Who are you missing?

The stars in the sky are crying.

Withered roses cover the earth.

Cold wind.

Cold wind.

As long as you stay beside me.

Insects fly.

Flowers sleep.

One pair after another is beautiful.

Not afraid of darkness.

Only afraid of heartbreak.

No matter how tired.

No matter east.

West.

North.

Or south.

When the song ended, little Shuying grabbed her father's hand and looked up with eyes full of hope, "I wrote the song. When can I see Mom?"

Yu Ye looked at her quietly. "Soon. When many people sing your song and when many people like you, you'll see her."

Little Shuying nodded obediently. Seriously and earnestly.

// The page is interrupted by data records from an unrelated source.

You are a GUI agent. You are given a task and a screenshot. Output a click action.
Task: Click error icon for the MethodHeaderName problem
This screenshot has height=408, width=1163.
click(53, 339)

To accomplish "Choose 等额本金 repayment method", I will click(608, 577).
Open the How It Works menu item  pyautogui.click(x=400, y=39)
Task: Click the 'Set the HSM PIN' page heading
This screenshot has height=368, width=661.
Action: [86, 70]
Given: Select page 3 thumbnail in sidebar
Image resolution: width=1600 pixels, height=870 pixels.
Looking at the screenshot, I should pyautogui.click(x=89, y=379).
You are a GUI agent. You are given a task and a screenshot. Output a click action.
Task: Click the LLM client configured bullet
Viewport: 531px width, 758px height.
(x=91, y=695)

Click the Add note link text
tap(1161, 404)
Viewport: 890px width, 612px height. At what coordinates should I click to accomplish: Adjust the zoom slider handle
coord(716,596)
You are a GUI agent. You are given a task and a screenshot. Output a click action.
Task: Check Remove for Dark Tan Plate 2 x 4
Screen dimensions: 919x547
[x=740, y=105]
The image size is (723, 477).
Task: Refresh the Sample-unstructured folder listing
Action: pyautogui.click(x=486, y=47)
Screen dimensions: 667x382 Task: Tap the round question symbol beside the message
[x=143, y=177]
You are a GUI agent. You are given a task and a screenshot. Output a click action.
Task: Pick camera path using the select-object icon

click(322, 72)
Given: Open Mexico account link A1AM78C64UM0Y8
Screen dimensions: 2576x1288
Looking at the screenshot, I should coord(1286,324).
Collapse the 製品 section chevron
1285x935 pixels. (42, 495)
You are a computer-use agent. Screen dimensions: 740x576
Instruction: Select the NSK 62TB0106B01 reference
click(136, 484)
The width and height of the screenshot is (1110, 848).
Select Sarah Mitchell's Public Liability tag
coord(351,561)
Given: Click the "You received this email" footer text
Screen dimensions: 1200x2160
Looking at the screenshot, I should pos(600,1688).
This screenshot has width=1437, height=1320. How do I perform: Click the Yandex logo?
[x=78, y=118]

No one realized it then, but it felt like prophecy. A prediction crossing fifteen years, connecting the little girl in front of him, to somewhere in the future. Late but inevitable.

Meanwhile, back in the studio, Yu Shuying stared silently, and her expression was complicated. Confused, bitter, and painful.

"So that's how the first song of my life appeared... It feels like a coincidence. But it wasn't. He planned it. He made me write it. He gave me confidence. He built my first dream. But the lyrics belonged to Mom. And Dad... He was only the messenger." Her voice slowly tightened.

"If you wanted me to shine so badly... Why did you destroy my first chance to become famous at four years old? Why take away every opportunity after that? Why deny everything I worked for? Since I was four... I never called you father again. And I don't regret it. Because you weren't worthy of it."

She stood alone. Lonely and motionless, like she had returned to being four years old again, holding books and studying. Other children laughed and played while her own world was endless learning. From childhood to adolescence, to every choice she ever made, she had fought her father her entire life.

"I haven't called you father since I was four years old... I don't regret it..." Her voice echoed across the audience.

Her sorrow no longer felt invisible; it became something real. Something heavy. Something that broke through every barrier.

Tears quietly appeared across countless faces, and viewers watching could only stare. Shocked and heartbroken. Unable to imagine what had happened when she was four years old. What kind of father-daughter conflict could become a wound lasting an entire lifetime?

And why, for all these years, had Yu Shuying never been willing to forgive?